Handel's Arianna in Creta at the London Handel Festival

Tai Oney and Elliott Ross, Handel's Arianna in Creta: London Handel Festival at the Britten Theatre. photo credit Chris Christodoulou
Tai Oney and Elliott Ross
photo credit Chris Christodoulou
Handel Arianna in Creta: London Handel Festival: Britten Theatre, Royal College of Music
Reviewed by Robert Hugill on Mar 5 2014
Star rating: 4.5

An imaginative and finely unfussy staging of one of Handel's rarer operas

Handel's Arianna in Creta was a big hit in Handel's lifetime. It was written in 1733 just before Alcina and Ariodante with Handel using the same two leading singers all three operas. But Arianna in Creta has not had comparable success in the modern era and the London Handel Festival's production at the Royal College of Music's Britten Theatre was a most welcome opportunity to experience the opera in the theatre. It was directed by Selina Cadell, in designs by Simon Bejer and conducted by Laurence Cummings. The opera was double cast, from singers from the Royal College of Music's International Opera School. We saw the third performance (5 March) with Soraya Mafi, Tai Oney, Maria Ostroukhova, Anna Rajah, Bradley Travis Kezia Bienek, Matthew Buswell and Elliott Ross.

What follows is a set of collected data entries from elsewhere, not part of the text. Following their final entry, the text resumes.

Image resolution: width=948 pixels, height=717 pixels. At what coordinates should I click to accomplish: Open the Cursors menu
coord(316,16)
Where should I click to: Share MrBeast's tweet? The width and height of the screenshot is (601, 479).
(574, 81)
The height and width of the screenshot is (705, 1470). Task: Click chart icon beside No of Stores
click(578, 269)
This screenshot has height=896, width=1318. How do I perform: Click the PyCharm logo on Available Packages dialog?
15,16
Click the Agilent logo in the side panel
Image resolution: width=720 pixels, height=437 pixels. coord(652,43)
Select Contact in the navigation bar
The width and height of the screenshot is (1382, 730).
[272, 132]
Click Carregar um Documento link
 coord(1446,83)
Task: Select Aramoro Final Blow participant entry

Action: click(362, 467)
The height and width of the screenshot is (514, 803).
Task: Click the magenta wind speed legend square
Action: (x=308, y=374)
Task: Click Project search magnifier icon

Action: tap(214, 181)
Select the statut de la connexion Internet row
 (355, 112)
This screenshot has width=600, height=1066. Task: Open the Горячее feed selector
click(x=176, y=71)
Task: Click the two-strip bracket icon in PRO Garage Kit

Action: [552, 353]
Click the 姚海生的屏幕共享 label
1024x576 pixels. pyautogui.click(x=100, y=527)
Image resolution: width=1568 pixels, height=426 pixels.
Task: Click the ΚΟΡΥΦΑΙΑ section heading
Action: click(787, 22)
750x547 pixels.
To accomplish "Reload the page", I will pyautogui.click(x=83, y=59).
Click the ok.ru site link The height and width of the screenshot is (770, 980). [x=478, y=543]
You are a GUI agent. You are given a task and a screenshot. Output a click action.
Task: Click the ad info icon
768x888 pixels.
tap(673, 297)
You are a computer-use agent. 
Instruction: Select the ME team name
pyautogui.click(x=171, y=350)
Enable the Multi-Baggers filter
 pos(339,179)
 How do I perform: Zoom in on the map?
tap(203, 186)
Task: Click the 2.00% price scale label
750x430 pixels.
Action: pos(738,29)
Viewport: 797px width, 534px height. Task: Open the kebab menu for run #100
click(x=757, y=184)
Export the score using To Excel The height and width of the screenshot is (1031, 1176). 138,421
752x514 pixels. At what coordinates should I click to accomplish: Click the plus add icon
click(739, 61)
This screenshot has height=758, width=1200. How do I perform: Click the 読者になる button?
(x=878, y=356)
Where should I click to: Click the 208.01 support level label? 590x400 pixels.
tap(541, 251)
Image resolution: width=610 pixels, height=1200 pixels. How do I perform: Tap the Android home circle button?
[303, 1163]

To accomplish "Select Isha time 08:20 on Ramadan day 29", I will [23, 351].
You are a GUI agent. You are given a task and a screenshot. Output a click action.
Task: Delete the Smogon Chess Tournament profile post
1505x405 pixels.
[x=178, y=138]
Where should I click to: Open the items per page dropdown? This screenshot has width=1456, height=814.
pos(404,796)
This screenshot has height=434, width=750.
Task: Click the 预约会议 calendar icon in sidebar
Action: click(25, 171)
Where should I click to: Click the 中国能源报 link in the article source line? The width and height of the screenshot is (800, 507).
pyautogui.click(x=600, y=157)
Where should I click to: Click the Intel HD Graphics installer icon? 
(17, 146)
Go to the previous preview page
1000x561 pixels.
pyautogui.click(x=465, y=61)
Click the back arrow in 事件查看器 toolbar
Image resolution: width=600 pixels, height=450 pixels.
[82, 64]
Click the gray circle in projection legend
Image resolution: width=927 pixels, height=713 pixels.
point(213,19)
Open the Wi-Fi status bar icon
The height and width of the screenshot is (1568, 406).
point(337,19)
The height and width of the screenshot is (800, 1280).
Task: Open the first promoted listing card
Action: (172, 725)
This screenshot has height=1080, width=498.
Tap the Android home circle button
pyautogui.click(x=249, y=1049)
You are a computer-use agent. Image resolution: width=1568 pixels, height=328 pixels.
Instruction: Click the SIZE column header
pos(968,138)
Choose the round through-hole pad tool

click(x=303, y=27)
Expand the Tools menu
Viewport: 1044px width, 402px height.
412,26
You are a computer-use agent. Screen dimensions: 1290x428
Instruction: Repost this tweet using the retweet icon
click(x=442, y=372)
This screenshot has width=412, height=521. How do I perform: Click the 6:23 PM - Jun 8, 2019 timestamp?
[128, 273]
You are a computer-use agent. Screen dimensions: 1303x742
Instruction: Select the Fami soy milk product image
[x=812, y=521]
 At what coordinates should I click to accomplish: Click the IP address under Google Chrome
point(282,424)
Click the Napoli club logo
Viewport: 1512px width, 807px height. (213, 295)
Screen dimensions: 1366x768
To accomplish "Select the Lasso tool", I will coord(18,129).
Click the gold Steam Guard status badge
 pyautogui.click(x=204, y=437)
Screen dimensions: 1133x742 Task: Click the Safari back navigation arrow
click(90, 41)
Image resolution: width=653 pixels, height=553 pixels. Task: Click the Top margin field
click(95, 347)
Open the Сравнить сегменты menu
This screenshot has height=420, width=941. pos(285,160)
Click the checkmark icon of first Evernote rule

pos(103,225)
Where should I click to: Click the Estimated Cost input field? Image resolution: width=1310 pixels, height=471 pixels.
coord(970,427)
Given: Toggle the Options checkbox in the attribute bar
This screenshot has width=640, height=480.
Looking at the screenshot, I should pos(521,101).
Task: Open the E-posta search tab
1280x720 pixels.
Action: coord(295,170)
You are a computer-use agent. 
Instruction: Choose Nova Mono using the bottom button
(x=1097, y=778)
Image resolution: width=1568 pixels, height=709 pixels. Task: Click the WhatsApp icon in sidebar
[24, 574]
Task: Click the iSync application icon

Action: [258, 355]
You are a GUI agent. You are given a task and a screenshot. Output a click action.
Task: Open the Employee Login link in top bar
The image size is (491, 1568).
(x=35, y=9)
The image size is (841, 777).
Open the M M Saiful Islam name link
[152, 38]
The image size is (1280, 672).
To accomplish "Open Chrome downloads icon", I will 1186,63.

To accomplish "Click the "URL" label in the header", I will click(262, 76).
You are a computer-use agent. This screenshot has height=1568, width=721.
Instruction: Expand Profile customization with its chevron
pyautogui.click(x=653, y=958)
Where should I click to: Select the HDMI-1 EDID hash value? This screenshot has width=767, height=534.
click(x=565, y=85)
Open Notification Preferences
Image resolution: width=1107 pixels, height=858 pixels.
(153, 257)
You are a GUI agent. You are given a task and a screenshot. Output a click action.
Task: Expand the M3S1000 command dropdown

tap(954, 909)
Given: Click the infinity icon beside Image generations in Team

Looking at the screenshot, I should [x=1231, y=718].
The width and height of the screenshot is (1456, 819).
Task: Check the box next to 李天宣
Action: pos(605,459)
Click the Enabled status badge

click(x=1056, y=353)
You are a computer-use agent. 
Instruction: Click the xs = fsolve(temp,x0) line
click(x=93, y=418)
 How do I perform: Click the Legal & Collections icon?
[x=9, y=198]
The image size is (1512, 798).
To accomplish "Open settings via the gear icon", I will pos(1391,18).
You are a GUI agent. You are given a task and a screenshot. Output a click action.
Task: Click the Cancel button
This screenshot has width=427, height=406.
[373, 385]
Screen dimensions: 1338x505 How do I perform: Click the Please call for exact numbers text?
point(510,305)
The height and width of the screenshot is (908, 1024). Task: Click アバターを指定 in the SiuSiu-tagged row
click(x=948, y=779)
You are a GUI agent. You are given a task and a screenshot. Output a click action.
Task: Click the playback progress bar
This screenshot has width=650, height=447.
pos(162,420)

Handel based his opera on a libretto which had originally been written in 1715, though he seems to have been using a later adaptation as his source. As happened a lot in Handel's later operas the recitative was cut back to the bone; so much so that Arianna in Creta has an uneven plot even by Handel's standards. But he clearly wasn't much interested in the dramatic logic of the plot. He missed off the original libretto's opening scene which means that Arianna in Creta starts with the dramatic coup of the Athenian prisoners arriving in Crete, but leaves the audience needing to read the printed Argument to follow the plot. Subsequent sections of the narrative have significant holes as well. Handel's interest seems to have been in using the old libretto to explore the philosophical point that love and steadfastness will overcome barbarism and cruelty. Each of the major characters has a role to play in this argument, and each has a journey to make.


Inevitably, producing such an opera on the modern operatic stage might lead to all sorts of directorial remedies in order to make the opera function according to modern dramaturgical concerns. In a period when we have had a number of Handel's opera seria staged with a high degree of directorial intervention, it is pleasing to be able to report that Selina Cadell takes the opera very much on its own terms and she clearly was working within the conventions of opera seria.

Amy Williamson, Anna Rajah, Soraya Mafi, Tai Oney in Handel's Arianna in Creta, London Handel Festival at Britten Theatre, photo credit Chris Christodoulou
Amy Williamson, Anna Raja,
Soraya Mafi, Tai Oney
photo credit Chris Christodoulou
The opera opens with Teseo (Tai Oney) leading the Athenian captives to Crete. His beloved Arianna (Soraya Mafi) is already there, having been sent with a previous group of captives. Also in the captives is Carilda (Maria Ostoukhova) who is in love with Teseo. The Cretan champion Tauride (Kezia Bienek) becomes infatuated with Carilda. Teseo announces that he is going to go into the Labyrinth to fight the Minotaur, and Arianna is convinced he is doing it not for glory but for love of Carilda. Carilda is loved by the Athenian Alceste (Anna Raja) whose presence on Crete causes added complications. The opera explores the way these characters interact under stress and have their constancy tested.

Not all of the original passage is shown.